## Activity
Copy exactly, and only, the lines from the one containing "Task: Click Køb for General Dynamics" through the last line of the records below.

Dataset entries
☆ ☆ ☆
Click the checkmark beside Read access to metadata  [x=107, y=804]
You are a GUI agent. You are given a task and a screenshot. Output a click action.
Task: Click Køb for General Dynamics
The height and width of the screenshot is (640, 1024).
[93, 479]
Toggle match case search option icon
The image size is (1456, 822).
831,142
☆ ☆ ☆
## Response below
Task: Click Køb for General Dynamics
The height and width of the screenshot is (640, 1024).
[93, 479]
Toggle match case search option icon
The image size is (1456, 822).
831,142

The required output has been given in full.